On Mon, Feb 11, 2019 at 2:28 PM Ulf Hansson <ulf.hansson@xxxxxxxxxx> wrote:
>
> On Thu, 7 Feb 2019 at 19:46, Rafael J. Wysocki <rjw@xxxxxxxxxxxxx> wrote:
> >
> > From: Rafael J. Wysocki <rafael.j.wysocki@xxxxxxxxx>
> >
> > If the target device has any suppliers, as reflected by device links
> > to them, __pm_runtime_set_status() does not take them into account,
> > which is not consistent with the other parts of the PM-runtime
> > framework and may lead to programming mistakes.
> >
> > Modify __pm_runtime_set_status() to take suppliers into account by
> > activating them upfront if the new status is RPM_ACTIVE and
> > deactivating them on exit if the new status is RPM_SUSPENDED.
> >
> > If the activation of one of the suppliers fails, the new status
> > will be RPM_SUSPENDED and the (remaining) suppliers will be
> > deactivated on exit (the child count of the device's parent
> > will be dropped too then).
> >
> > Of course, adding device links locking to __pm_runtime_set_status()
> > means that it cannot be run fron interrupt context, so make it use
> > spin_lock_irq() and spin_unlock_irq() instead of spin_lock_irqsave()
> > and spin_unlock_irqrestore(), respectively.
> >
> > Signed-off-by: Rafael J. Wysocki <rafael.j.wysocki@xxxxxxxxx>
>
> Rafael, thanks for working on this!
>
> I am running some tests at my side, but still not achieving the
> behavior I expect to. Will let you know when I have more details, but
> first some comments below.
>
> > ---
> > drivers/base/power/runtime.c | 45 ++++++++++++++++++++++++++++++++++++++-----
> > 1 file changed, 40 insertions(+), 5 deletions(-)
> >
> > Index: linux-pm/drivers/base/power/runtime.c
> > ===================================================================
> > --- linux-pm.orig/drivers/base/power/runtime.c
> > +++ linux-pm/drivers/base/power/runtime.c
> > @@ -1102,20 +1102,43 @@ EXPORT_SYMBOL_GPL(pm_runtime_get_if_in_u
> > * and the device parent's counter of unsuspended children is modified to
> > * reflect the new status.

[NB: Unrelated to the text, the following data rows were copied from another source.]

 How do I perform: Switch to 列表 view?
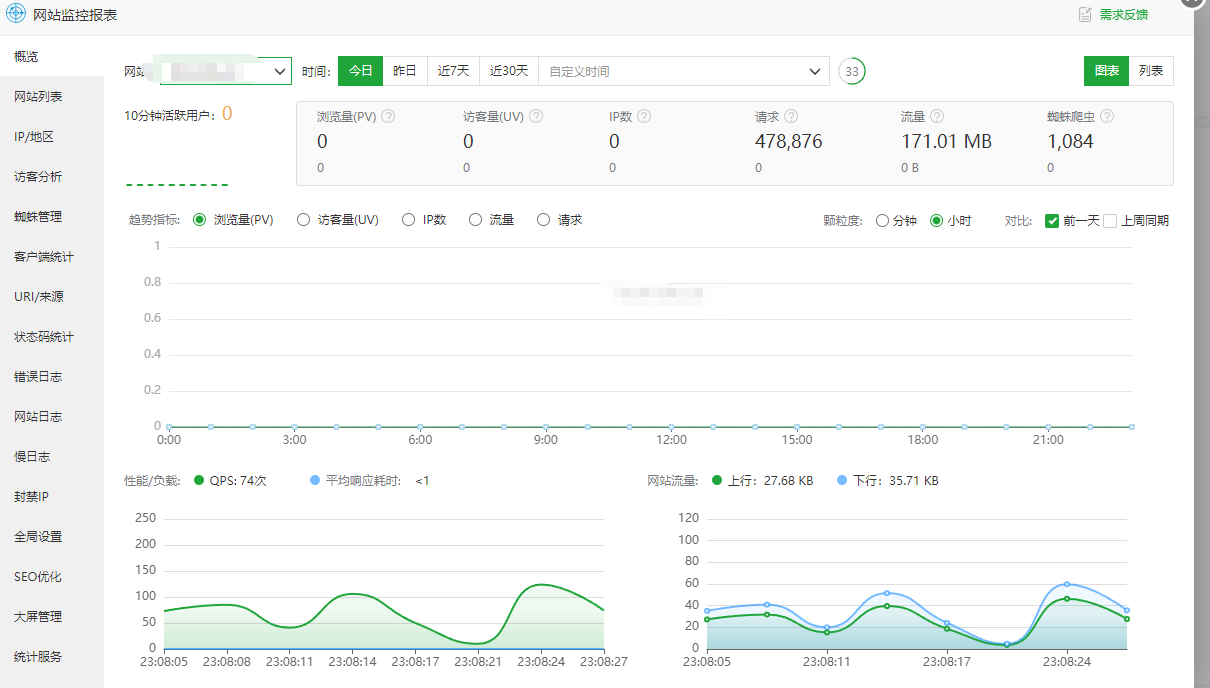(x=1151, y=71)
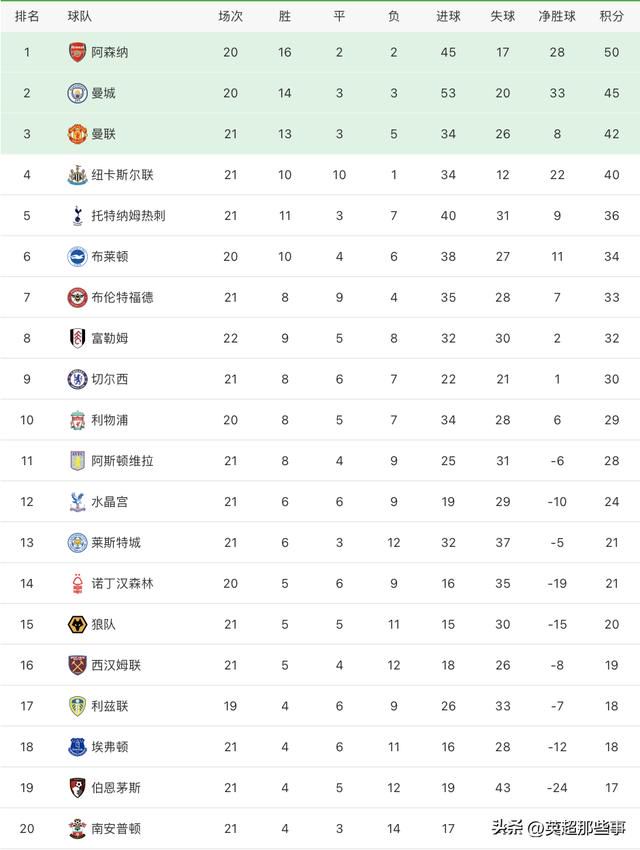Click the Liverpool crest icon

click(x=77, y=420)
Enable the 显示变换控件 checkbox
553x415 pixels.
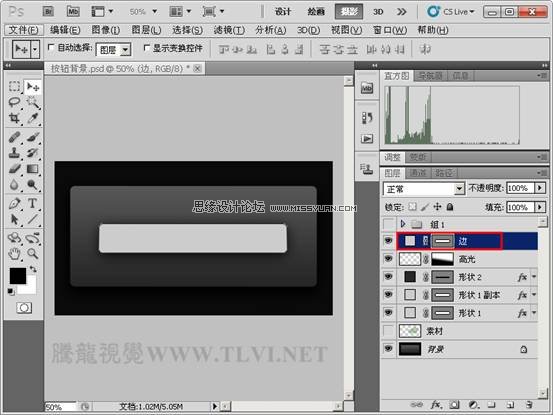[x=147, y=47]
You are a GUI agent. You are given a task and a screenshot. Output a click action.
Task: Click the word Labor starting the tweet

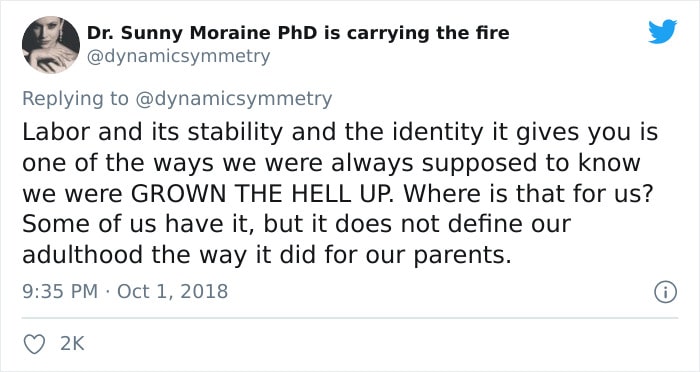click(56, 132)
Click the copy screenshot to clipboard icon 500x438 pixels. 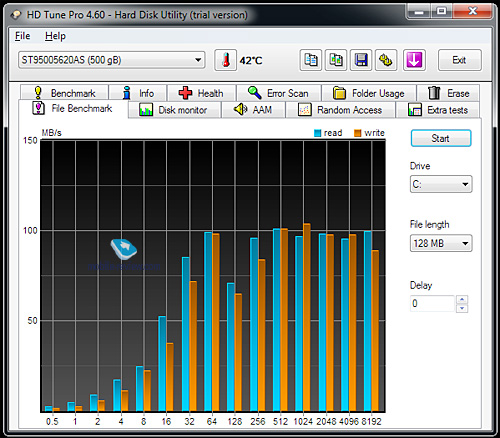click(x=336, y=60)
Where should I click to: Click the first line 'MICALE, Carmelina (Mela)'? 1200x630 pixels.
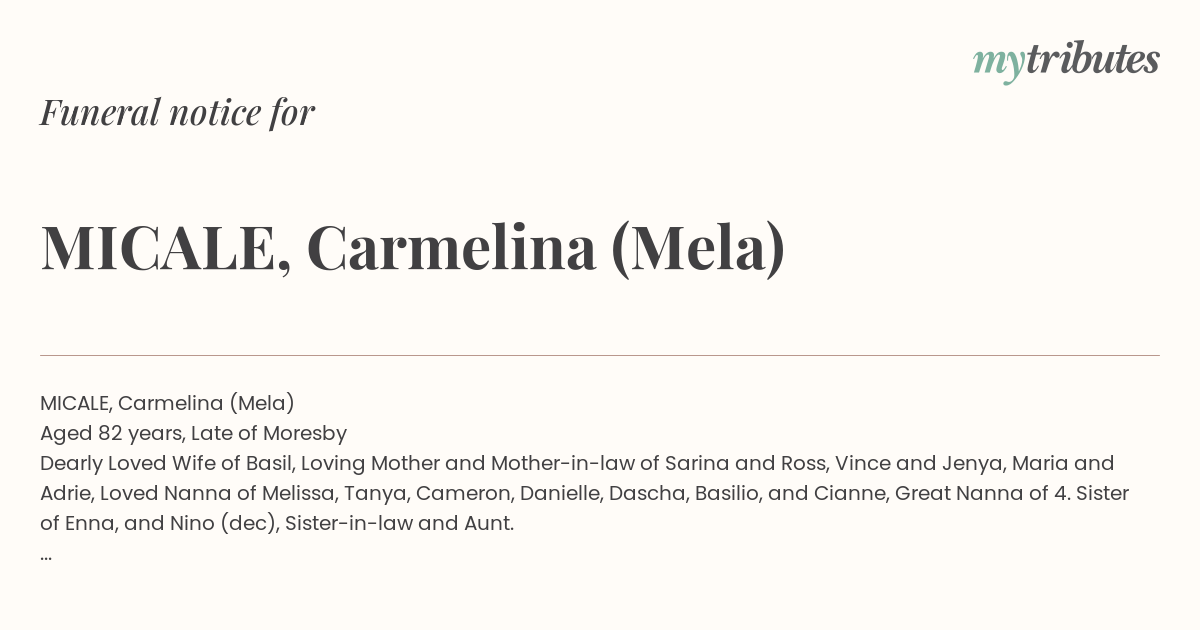[167, 403]
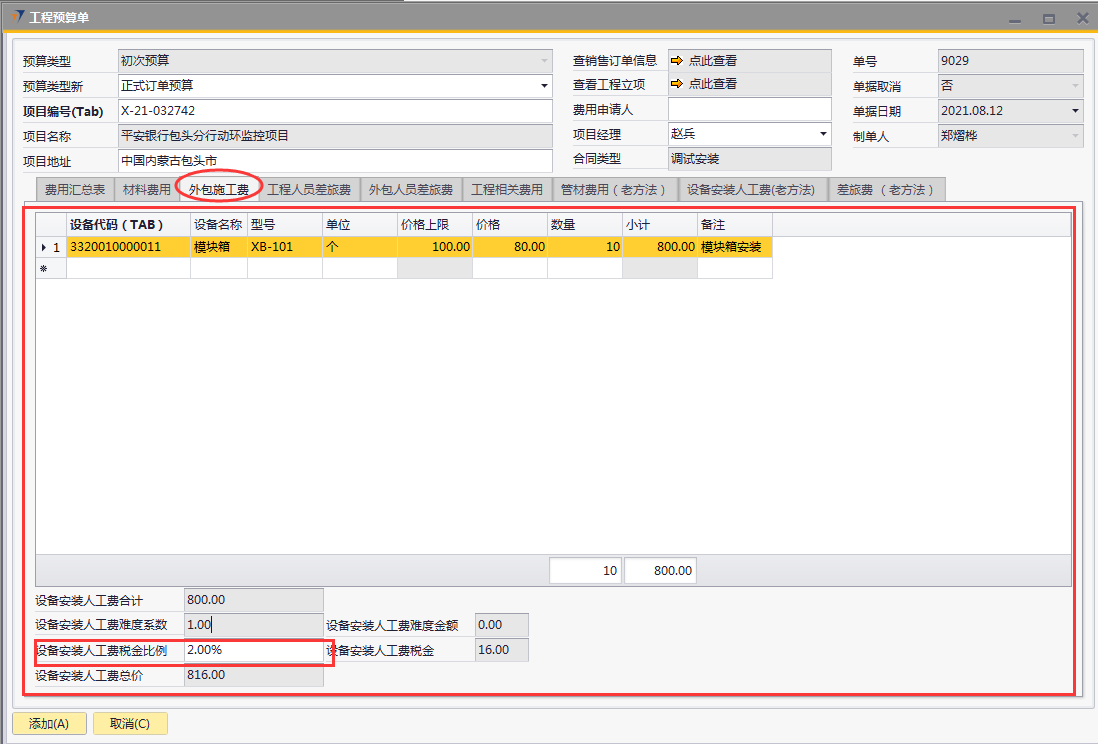This screenshot has height=744, width=1098.
Task: Click the 取消(C) button
Action: tap(130, 724)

If the new status is RPM_SUSPENDED, an idle
> > * notification request for the parent is submitted.
> > + *
> > + * If @dev has any suppliers (as reflected by device links to them), and @status
> > + * is RPM_ACTIVE, they will be activated upfront and if the activation of one
> > + * of them fails, the status of @dev will be changed to RPM_SUSPENDED (instead
> > + * of the @status value) and the suppliers will be deacticated on exit. The
> > + * error returned by the failing supplier activation will be returned in that
> > + * case.
> > */
> > int __pm_runtime_set_status(struct device *dev, unsigned int status)
> > {
> > struct device *parent = dev->parent;
> > - unsigned long flags;
> > bool notify_parent = false;
> > int error = 0;
> >
> > if (status != RPM_ACTIVE && status != RPM_SUSPENDED)
> > return -EINVAL;
> >
> > - spin_lock_irqsave(&dev->power.lock, flags);
> > + /*
> > + * If the new status is RPM_ACTIVE, the suppliers can be activated
> > + * upfront regardless of the current status, because next time
> > + * rpm_put_suppliers() runs, the rpm_active refcounts of the links
> > + * involved will be dropped down to one anyway.
> > + */
> > + if (status == RPM_ACTIVE) {
> > + int idx = device_links_read_lock();
> > +
> > + error = rpm_get_suppliers(dev);
> > + if (error)
> > + status = RPM_SUSPENDED;
> > +
> > + device_links_read_unlock(idx);
> > + }
>
> This doesn't look right to me, and more importantly, this isn't
> consistent with how we treat a parent/child.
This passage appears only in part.